The approach to linear regression given here benefits greatly from linear algebra, in a way that is difficult to duplicate in other (not linear regression) learning settings. In other cases, it is often necessary to apply some kind of iterative procedure in order to improve, step by step, the choice of parameters for the model.


Generalizing simple linear regression.

During the Explanation of the algorithm section, I talked about the matrix \(A\) as having 2 columns (as it does when the instances \(x_i\) are in \(\mathbb R\)). However, the discussion did not require that \(A\) have just 2 columns. It works just as well if \(A\) has more columns, and there is only one solution vector \({\bf \hat x}\) as long as the columns of \(A\) are linearly independent (when the rank of \(A\) equals the number of columns).

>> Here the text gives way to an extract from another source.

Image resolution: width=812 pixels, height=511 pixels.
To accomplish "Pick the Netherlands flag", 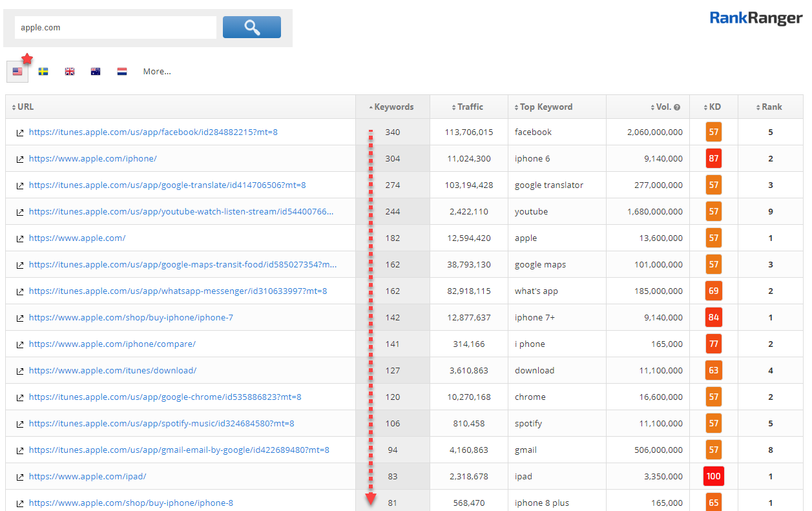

What about the model (what kind of regression do we have?) The vector \({\bf \hat x}\) now represents more coefficients, instead of just an intercept and slope, of a model function.

One interpretation is to have multiple features in the instances. For example, perhaps each \({\bf x_i}=(x_{i,1}, x_{i,2}, x_{i,3})\) is an ordered triple — maybe the first coordinate is the price of oil, the second is the price of nickel, the third is the price of aluminum. You could model the label (the price of airfare, for example) as a linear function \(\hat y_i = {\bf \hat w}\cdot{\bf x_i} + \hat b\) by making a matrix with 4 columns:

\(A = \begin{bmatrix} 1 & x_{1,1} & x_{1,2} & x_{1,3} \\ \vdots & & & \\ 1 & x_{m,1} & x_{m,2} & x_{m,3}\end{bmatrix}.\)

The same procedure as before will produce a vector \((\hat b, \hat w_1, \hat w_2, \hat w_3)\) that determines an affine function, which will minimize the MSE among affine functions of the same type. That is, the linear regression procedure gives the coefficients for the function with lowest mean squared error among functions of the type \(y = b + w_1x_1+w_2x_2+w_3x_3\).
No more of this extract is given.